KPMG case questions legality of reserve funds

Allegations that international accounting giant KPMG assisted Columbia/HCA Healthcare Corp. in a scheme to defraud Medicare have raised serious questions about how the federal government now views several standard industry practices, including the keeping of reserve funds.

"We used to just settle these sorts of questions at year’s end," observes one health care attorney. "Now, all of the sudden, the government is alleging criminal activity."

At issue is a federal suit filed last year alleging that KPMG helped some Columbia-owned Florida hospitals set up secret monetary reserves. The government argues that KPMG executives failed to advise Columbia to correct a cost report the accounting firm knew was misleading. Instead, the government alleges, KPMG advised the hospital to establish a reserve fund as protection in case the hospital was audited. The government also claims that Columbia had a second set of books that were reviewed and in some cases compiled by KPMG.

"We think the lawsuit is without merit," says John Fidler of KPMG’s corporate office in Montvale, NJ. He adds that the work that KPMG performed was "quite limited" in helping Columbia prepare its cost reports. "It is important to point out that we did not audit those cost reports," he says. "We simply assisted Columbia in the preparation of those reports."

Nevertheless, KPMG’s involvement in the Columbia trial has unleashed a host of questions about the complex area of "reserve funds." According to Paul Duffy, a partner with PriceWaterhouseCoopers in Charlotte, NC, there is nothing new or unusual about the use of a reserve fund in the health care industry. "The practice of setting up of a reserve relating to a cost-reporting process has been around forever," Duffy explains. "Every industry reports reserves. It is a normal accounting practice whenever there is uncertainty and a firm wants to make sure their financial statements reflect that uncertainty."

But a reserve is not a second set of books, cautions Mac Henderson, a partner with PriceWaterhouseCoopers in Washington, DC. According to Henderson, one of the concerns that accounting firms harbor is that the government may try to portray reserves as evidence that somebody is hiding something. "I think one of the issues that this trial is going to address is conduct and knowledge," he says. "The government alleges Columbia included known non-reimbursable items on their cost report and maintained the reserve in case they were caught."
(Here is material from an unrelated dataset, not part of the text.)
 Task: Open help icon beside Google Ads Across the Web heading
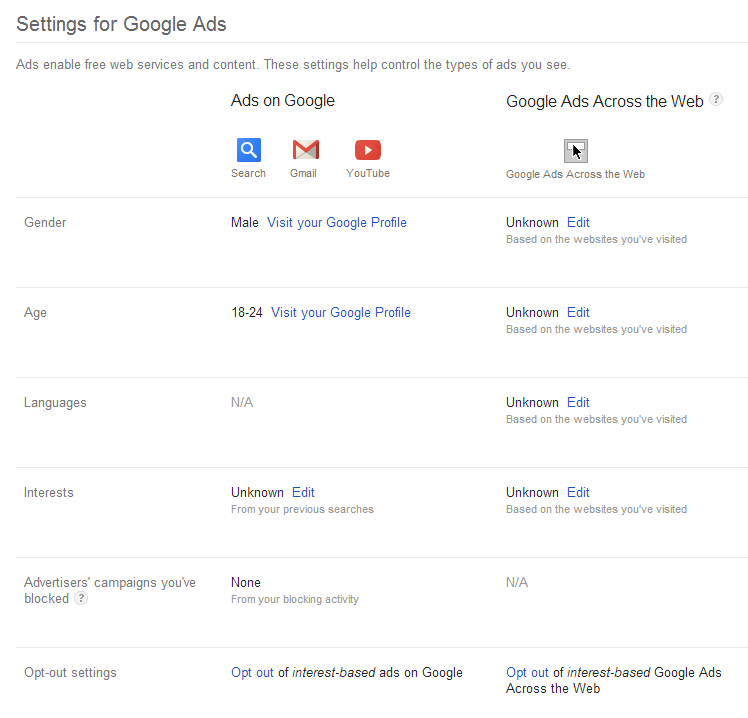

"What is on trial here is whether Columbia filed for something they knew, or should have known, should not have been reimbursed vs. the practice of calculating reserves," agrees Duffy. "Anytime you have two sets of anything, the government is going to ask questions," he says. "And if you have one with a high number and one with a low number, they are always going to want to know why they are getting the high one."

Duffy adds that when hospitals do ask Medicare program intermediaries for guidance on whether or not something is allowable, intermediaries sometimes seem afraid to give advice. "What you have is a lot of providers with information that is unclear, but they’re unable to get advice about what should be filed," he says.

Gabe Imperato, a health care attorney with Broad & Cassel in Fort Lauderdale, FL, says several important lessons can already be drawn from the Columbia/HCA case. "The first is that if providers know they have been overpaid by a government payer or even a private payer, they should take immediate steps to resolve that overpayment liability," he says. "By no means should they ever take steps to conceal it in an effort to retain that money."

According to Imperato, that principle is being applied in a number of other investigations that aren’t making headlines. He says the government has made it clear that it takes seriously the obligation of participants in the Medicare and Medicaid programs to disclose the receipt of unauthorized benefits they may have received mistakenly and make efforts to repay them. "The government’s position is that if you are in that situation and you don’t [repay], you may have committed a crime and possibly a civil false claim," he says.

The Columbia case also illustrates the fact that the feds are closely examining instances of fraud in the cost-report reimbursement process in this case as well as several other cases currently pending. "Cost report fraud is a path that is being blazed in the Columbia case but it is an area of scrutiny that is being applied across the board," Imperato says. Finally, the Columbia/HCA case shows that nobody is immune from liability. That includes the principal providers as well as consultants who may have conspired with or otherwise aided them in the activity.